High-Throughput Mutation Data Now Complement Transcriptomic Profiling: Advances in Molecular Pathway Activation Analysis Approach in Cancer Biology

We recently reviewed the current progress in the use of high-throughput molecular “omics” data for the quantitative analysis of molecular pathway activation. These quantitative metrics may be used in many ways, and we focused on their application as tumor biomarkers. Here, we provide an update of the most recent conceptual findings related to pathway analysis in tumor biology, which were not included in the previous review. The major novelties include a method enabling calculation of pathway-scale tumor mutation burden termed “Pathway Instability” and its application for scoring of anticancer target drugs.

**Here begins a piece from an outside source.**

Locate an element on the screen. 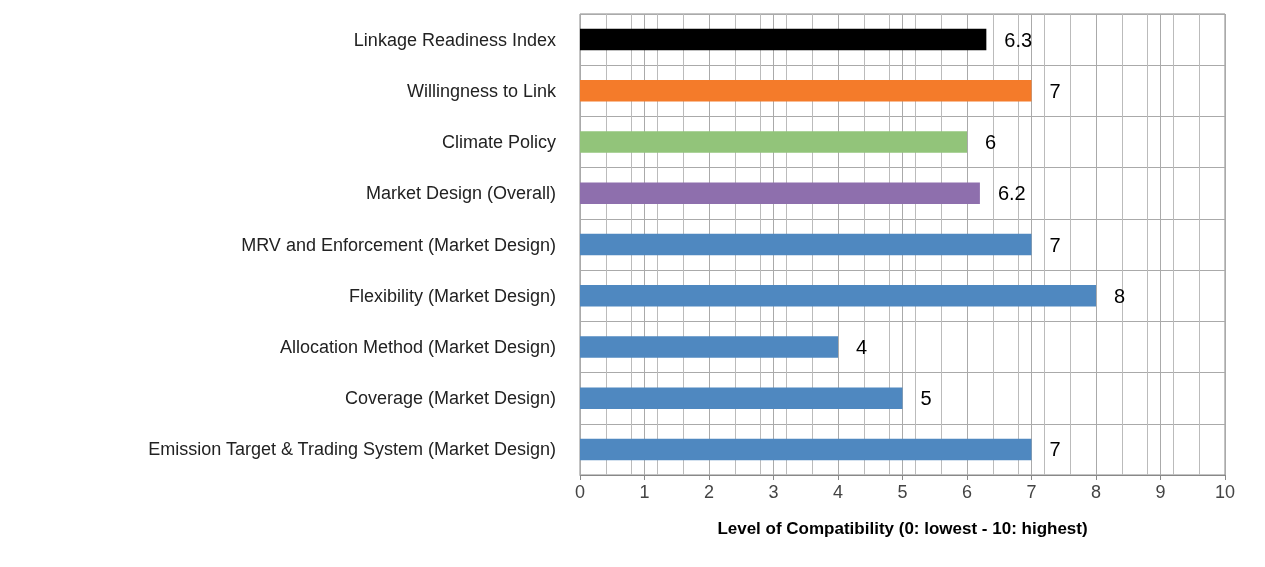 This screenshot has width=1265, height=567. x-tick-label: 4 is located at coordinates (838, 492). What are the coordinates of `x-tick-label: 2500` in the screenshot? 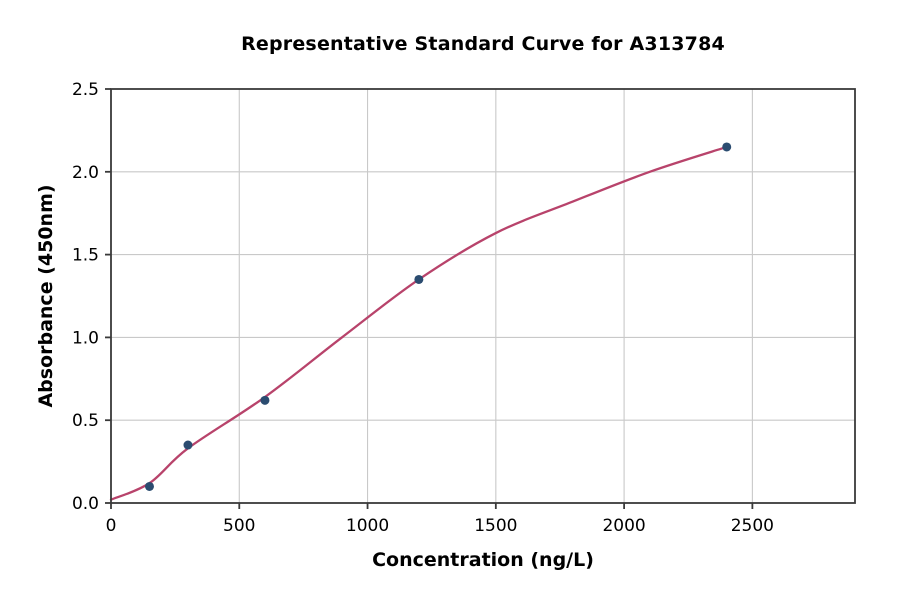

A new technique termed Shambhala emerged that enables accurate common harmonization of any number of gene expression profiles obtained using any number of experimental platforms. This may be helpful for merging various gene expression data sets and for comparing their pathway activation characteristics. Another recent bioinformatics method, termed FLOating-Window Projective Separator (FloWPS), has the potential to significantly enhance the value of pathway activation profiles as biomarkers of cancer response to treatments. It reduces the minimum required number of training samples needed to construct a machine-learning-based classifier. Finally, several documented clinical cases have been recently published, in which gene-expression-based pathway analysis was successfully used for personalized off-label prescription of target drugs to metastatic cancer patients.